Erdrich, who won the 2021 Pulitzer Prize for her novel The Night Watchman, uses her books to explore the struggles of Native Americans past and present and to celebrate Native American culture. Those themes serve as the framework of The Sentence. The plot of The Sentence focuses on an Ojibwe woman named Tookie through whom Erdrich tells the story. Tookie is an excon and recovering drug addict who is married to the retired Potawatamie cop who arrested her and sent her to prison. She is a voracious reader who gets a job in the bookstore through one of her old teachers who kept in touch while Tookie was in prison. Readers are privy to Tookie’s thoughts as she navigates her relationships with her husband Pollux, his niece who moves in with them, her quirky, sometimes helpful coworkers, the demanding customers who rely on her for book recommendations, and a ghost. She loves books, she loves her job, and she loves her husband. Her life is comfortable and happy, but she does not trust herself to keep things that way. When one of Tookie’s most irritating customers dies and begins to haunt the bookstore her life is thrown out of balance. The trauma caused by the murder of George Floyd, the subsequent protests, and the COVID-19 pandemic threaten to spin her life out of control.
There are times when it seems like the events of 2020 will take over the novel, but Erdrich always brings the action back to the bookstore, its employees, and to Tookie. Erdrich uses each of her character’s individual stories of past trauma and loss to describe their varied and nuanced responses to the events of 2020. Tookie is the only one of them who has failed to come to terms with her past and her failure to do so endangers the life she has built since leaving prison.
Despite the heavy subject matter, The Sentence is not a heavy book. Tookie’s pessimistic sense of humor provides comic relief and a scene in which she attempts to bake cookies (a hammer is involved) is truly funny. Erdrich even pokes a little self- aware fun at writers who write about themselves. Erdrich is a close observer of the natural world and beautiful descriptions of nature like this one can be found throughout The Sentence: “In October the sky recedes to a backdrop.

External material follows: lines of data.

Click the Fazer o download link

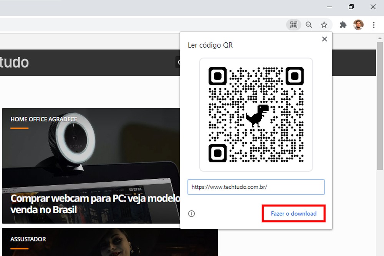click(293, 214)
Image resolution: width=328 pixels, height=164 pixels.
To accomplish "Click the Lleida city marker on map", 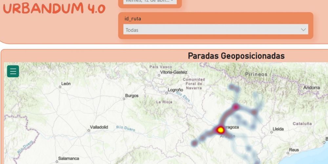I will point(271,132).
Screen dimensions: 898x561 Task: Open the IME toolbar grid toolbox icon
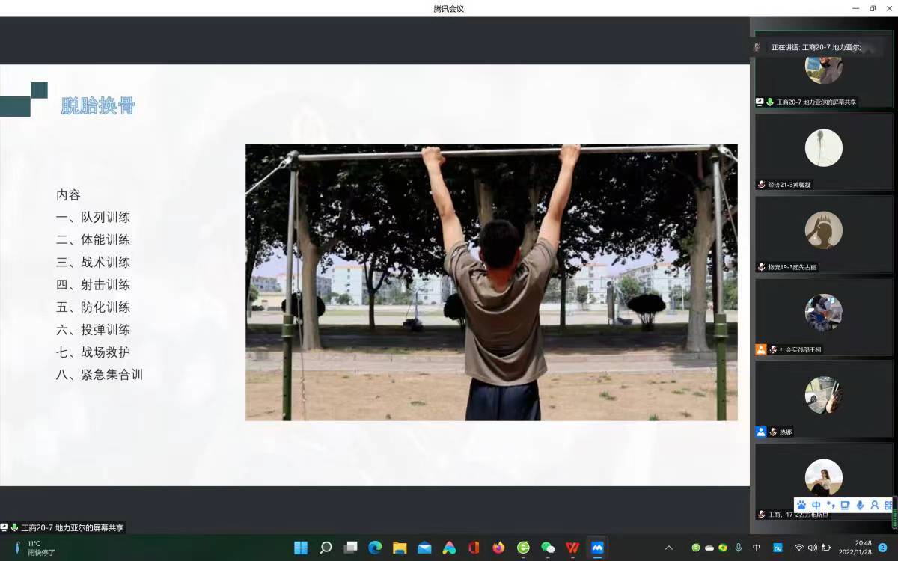click(x=888, y=506)
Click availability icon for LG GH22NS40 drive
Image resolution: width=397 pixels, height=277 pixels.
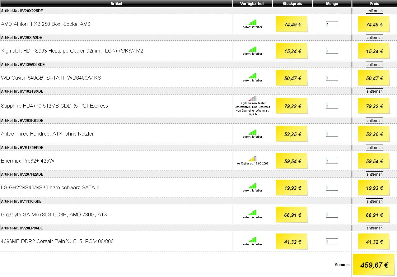click(252, 186)
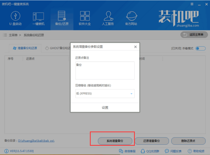
Task: Open the U盘启动 USB boot tool
Action: coord(16,18)
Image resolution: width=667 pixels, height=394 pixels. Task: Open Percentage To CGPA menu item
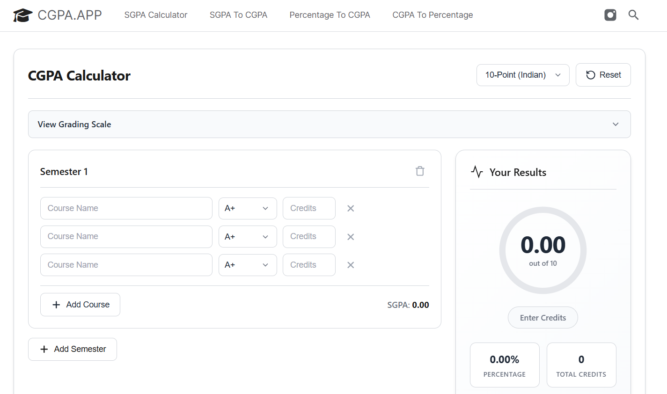tap(330, 15)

The brilliance on earth gathers. The trees are incendiary. Crowns of gold and carmine.” There are also lovely passages describing moments of deep emotion. This kind of writing can be risky, but Erdrich handles it deftly by having Tookie narrate her story. During an embrace with her husband, Tookie says, “I let myself flow into Pollux. I felt his heartbeat at my breast, felt my way along the paths inside him, lightless. If I stepped off a cliff in that heart of his, he’d catch me.” Later during a demonstration connected to the protests following George Floyd’s death Tookie describes the transcendent experience brought on by watching her niece perform a traditional dance: “What flowed over me was not easy to feel and I resisted, but the ripple of energy caught me up and spread, became wide, powerful, deep, musical, whole, universal: it was the drum . . . . I kept dancing. I saw spots and lights, nearly fainted, but still I danced, on and on.” The writing throughout The Sentence is consistently masterful.
There is a lot going on in The Sentence. There is a ghost story, flashback inducing descriptions of the events of 2020, and a large cast of characters that Erdrich uses to explore the different ways in which people are haunted by their pasts as well as the ways that making peace with the past while preserving tradition can heal old wounds. And almost every chapter contains references to books and authors. There is even a list of Tookie’s book recommendations at the end of the novel. The Sentence is a beautiful and moving tribute to love, heritage, community, and most of all words and books. It is a book that inspires hope. These days that is a real achievement.